_Prompt_: Skip the images and copy each record exactly as written.

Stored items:
------------------------------------

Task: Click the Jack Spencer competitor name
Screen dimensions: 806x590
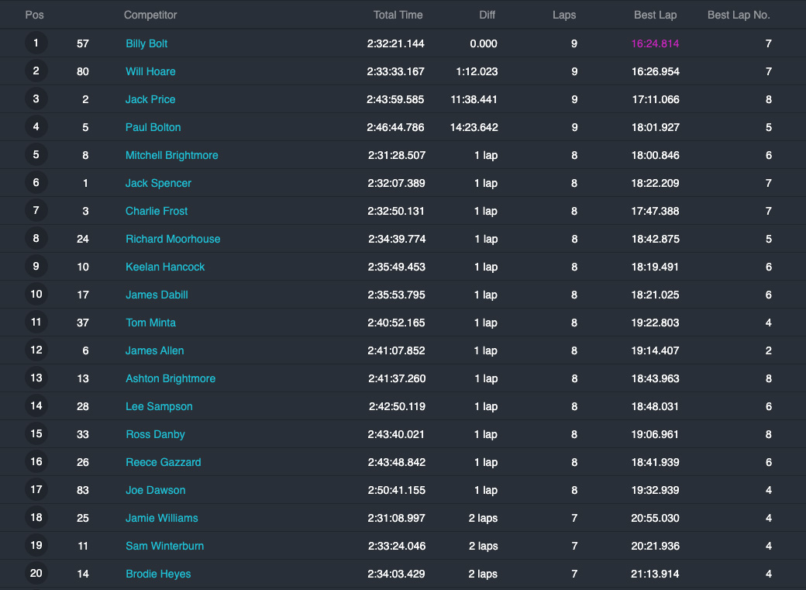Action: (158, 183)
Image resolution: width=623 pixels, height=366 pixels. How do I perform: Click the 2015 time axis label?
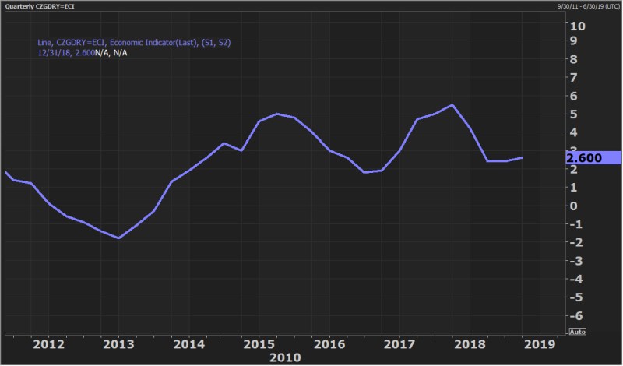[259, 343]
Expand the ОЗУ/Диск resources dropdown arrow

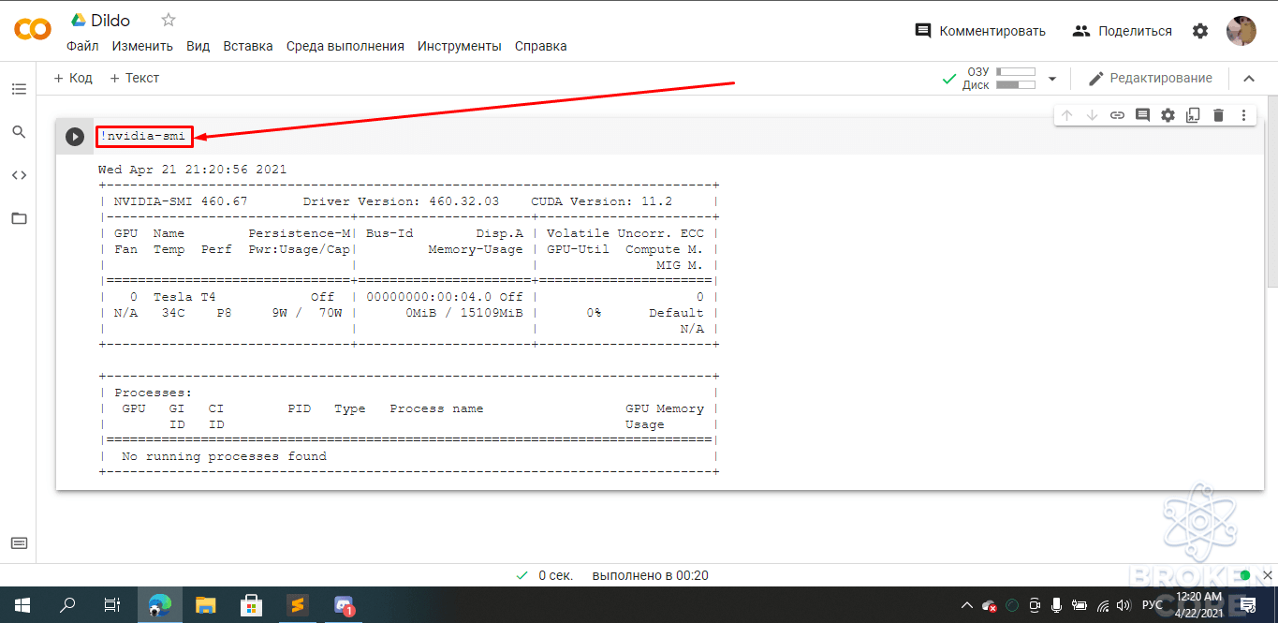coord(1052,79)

------------------------------------

_Response_:
Task: Click the Jack Spencer competitor name
Screen dimensions: 806x590
Action: (158, 183)
Image resolution: width=623 pixels, height=366 pixels. How do I perform: Click the 2015 time axis label?
[259, 343]
Expand the ОЗУ/Диск resources dropdown arrow

coord(1052,79)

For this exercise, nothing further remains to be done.